TASK BRIEF
Reading the records below, how many lines contain "Select"? Respond with a number and nothing else.

TASK DATA
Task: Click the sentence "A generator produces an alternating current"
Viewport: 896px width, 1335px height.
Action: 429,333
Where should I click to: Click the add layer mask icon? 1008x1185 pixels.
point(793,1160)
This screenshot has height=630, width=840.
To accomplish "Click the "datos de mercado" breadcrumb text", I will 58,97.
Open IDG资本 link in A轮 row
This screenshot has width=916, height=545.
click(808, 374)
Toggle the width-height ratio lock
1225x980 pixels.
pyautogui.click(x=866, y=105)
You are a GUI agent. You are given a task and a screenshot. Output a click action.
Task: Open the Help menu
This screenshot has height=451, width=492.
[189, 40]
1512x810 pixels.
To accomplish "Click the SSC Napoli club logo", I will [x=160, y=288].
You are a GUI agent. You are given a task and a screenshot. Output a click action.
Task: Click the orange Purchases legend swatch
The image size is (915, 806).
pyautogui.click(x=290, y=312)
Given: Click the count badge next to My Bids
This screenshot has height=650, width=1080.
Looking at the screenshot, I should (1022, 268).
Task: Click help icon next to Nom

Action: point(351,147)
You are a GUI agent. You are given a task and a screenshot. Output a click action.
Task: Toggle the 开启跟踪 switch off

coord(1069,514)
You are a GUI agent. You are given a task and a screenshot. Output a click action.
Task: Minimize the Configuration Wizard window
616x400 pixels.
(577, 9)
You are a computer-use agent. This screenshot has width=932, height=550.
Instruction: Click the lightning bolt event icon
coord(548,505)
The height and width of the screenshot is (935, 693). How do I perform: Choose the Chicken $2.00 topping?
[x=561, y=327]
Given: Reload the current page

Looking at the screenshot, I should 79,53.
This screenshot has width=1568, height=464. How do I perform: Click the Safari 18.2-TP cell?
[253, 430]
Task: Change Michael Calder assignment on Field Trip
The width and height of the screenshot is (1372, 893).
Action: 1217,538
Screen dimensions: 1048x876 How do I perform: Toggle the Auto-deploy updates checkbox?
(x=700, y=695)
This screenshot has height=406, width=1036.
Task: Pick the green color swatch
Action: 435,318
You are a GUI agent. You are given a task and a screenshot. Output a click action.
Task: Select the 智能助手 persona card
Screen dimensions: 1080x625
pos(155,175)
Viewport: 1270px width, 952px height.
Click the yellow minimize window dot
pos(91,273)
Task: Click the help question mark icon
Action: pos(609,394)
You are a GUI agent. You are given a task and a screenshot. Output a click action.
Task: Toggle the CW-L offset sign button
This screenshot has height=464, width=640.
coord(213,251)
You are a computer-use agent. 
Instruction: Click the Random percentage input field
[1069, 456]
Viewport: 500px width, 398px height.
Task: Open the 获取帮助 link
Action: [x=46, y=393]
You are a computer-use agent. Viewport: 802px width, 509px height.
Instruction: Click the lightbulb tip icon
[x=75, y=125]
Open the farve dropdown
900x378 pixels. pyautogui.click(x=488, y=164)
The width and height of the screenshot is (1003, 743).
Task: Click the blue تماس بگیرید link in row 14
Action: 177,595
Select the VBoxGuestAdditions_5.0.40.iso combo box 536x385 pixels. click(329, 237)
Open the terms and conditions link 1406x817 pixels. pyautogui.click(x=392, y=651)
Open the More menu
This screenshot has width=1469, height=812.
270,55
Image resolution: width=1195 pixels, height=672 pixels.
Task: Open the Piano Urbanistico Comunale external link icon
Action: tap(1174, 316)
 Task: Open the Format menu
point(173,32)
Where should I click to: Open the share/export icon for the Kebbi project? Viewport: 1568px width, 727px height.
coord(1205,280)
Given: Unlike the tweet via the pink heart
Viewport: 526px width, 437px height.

FINAL ANSWER
2